Based on the trends observed with increased WGCNV scores and higher levels of pathological subtypes and grades, we further hypothesized that LNMA tumor samples with a higher degree of invasiveness may harbor larger CNV types or more complex CNV patterns. To test this hypothesis, we conducted more in depth comparisons of WGCNV scores from the different LNMA histological subcategories groups (from AIS, MIA, to IA and MPE&MN) based upon the degree of invasiveness (Figure 2C ). While histological subcategories with a higher degree of invasiveness were associated with higher median WGCNV scores, the median WGCNV scores between the MPE&MN and IA group were considered similar. The WGCNV scores were significantly higher among the IA group and the MPE&MN groups compared to the AIS group (P<0.001 and P=0.010, respectively) and in the IA group compared to the MIA group (P=0.019). However, there was no significant difference in WGCNV scores between AIS and MIA groups (P=0.930), MIA and MPE&MN groups (P=0.148), IA and MPE&MN groups (P=0.878).

Trends of positive correlation were also observed between the median WGCNV scores and stage groups, from 0 to III, but not in stage IV group (Figure 2D ). The WGCNV scores were significantly higher for stages I−IV compared to stage 0 (P<0.05) and for stage I compared to stage III (P=0.025). However, there were no significant differences of WGCNV scores between stage I and II (P=0.831), I and IV (P=0.983), II and IV (P=0.984), III and IV (P=0.222) groups.

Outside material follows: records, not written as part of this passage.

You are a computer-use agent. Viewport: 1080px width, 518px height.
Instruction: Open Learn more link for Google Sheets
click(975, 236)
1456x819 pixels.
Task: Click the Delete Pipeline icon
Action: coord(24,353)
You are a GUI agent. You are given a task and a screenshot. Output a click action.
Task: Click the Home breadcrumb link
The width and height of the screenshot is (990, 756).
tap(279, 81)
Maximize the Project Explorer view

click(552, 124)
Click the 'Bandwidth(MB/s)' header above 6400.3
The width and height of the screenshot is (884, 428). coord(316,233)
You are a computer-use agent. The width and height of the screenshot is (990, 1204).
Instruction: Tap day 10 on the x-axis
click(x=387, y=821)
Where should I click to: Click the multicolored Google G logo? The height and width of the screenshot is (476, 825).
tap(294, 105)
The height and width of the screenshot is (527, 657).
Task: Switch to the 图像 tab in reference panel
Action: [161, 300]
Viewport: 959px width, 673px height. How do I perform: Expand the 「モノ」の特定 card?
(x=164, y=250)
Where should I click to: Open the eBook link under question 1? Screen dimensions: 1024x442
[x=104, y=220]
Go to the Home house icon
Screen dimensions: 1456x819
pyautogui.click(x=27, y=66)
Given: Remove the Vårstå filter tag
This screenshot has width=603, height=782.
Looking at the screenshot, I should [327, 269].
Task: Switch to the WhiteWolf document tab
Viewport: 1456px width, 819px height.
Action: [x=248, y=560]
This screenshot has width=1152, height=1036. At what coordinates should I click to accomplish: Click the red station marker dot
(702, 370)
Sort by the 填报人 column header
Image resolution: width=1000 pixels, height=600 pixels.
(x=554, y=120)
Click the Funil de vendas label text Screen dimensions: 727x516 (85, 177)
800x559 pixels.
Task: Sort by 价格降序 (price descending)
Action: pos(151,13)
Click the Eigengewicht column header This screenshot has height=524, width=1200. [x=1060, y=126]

Higher pathologic subcategories, subtypes, grades and TNM stages of LNMA tend to distribute into higher WGCNV scores groups

The WGCNV scores of 91 tumor samples were evenly distributed between 0 and 9.95 (refer to scatter diagram of the 91 tumor samples distribution in Supplementary Figure S3 ). For a more global view, we first sorted the 91 test cases based on their WGCNV scores and then equally divided them into three groups as score-low (31 cases, 0−1.74), score-medium (30 cases, 1.75−4.23) and score-high (30 cases, 4.24−9.95).

Firstly, when investigating the distributions of WGCNVs according to four pathological subcategories (Table 1 ), it was found that all 11 AIS samples (100%) fell in the score-low group. Similarly, 5 of 7 MIA samples (71.4%) fell in the score-low group and 2 of 7 (28.6%) fell in the score-medium groups. In contrast, the majority of IA and MPE&MN samples (58/73, 79%) fell into either the score-medium (28/58, 48%) or score-high (30/58, 52%) groups. Chi-squared test confirmed statistically significant differences for the distributions in IAvs. AIS (P<0.001), in MPE&MNvs. AIS (P<0.001), in MIAvs. IA (P=0.010), and in MIA vs. MPE&MN (P=0.040).

Secondly, we further investigated the distributions of histological subtypes in IA and three tiered grades of LNMA in three WGCNV score groups. Significant differences of the distributions into WGCNV score low to high groups were observed not only among lepidic, acinar, papillary and solid cells with micropapillary subtypes, but also among grade 3 samples compared to grade 1 (P=0.004) and grade 2 (P<0.001) samples. All these observations indicated that LNMA samples with a higher grading in the pathologic subcategories, histological subtypes or grading system, had tendencies to distribute into higher WGCNV score groups (Table 1 ). However, we found some exceptions where there were differences in distributions within one histological subtype or grade group, for example, 10 cases with predominant papillary type IA, and 3, 5, and 2 cases were distributed into the low, medium and high WGCNV score groups, respectively.

Thirdly, we also investigated the distribution of TNM stages in the WGCNV score from low to high groups (Table 1 ). All stage 0 (11/11, 100%) samples fell into the score-low CNV group whereas the 43 stage I samples almost equally fell into the three SCORE CNV groups. In contrast, the majority (7/9, 77.8%) of stage II samples fell into the score-medium CNV group and a minority (2/9, 22.2%) fell into the score-high. There were significant differences among the distributions from stage 0 vs. I−IV (P=0.001, P<0.001, P<0.001, P<0.001, respectively), stage I and stage II (P=0.018) but not in stage I and III (P=0.082) or stage I and IV (P=0.471) and stage III and IV (P=0.461) group.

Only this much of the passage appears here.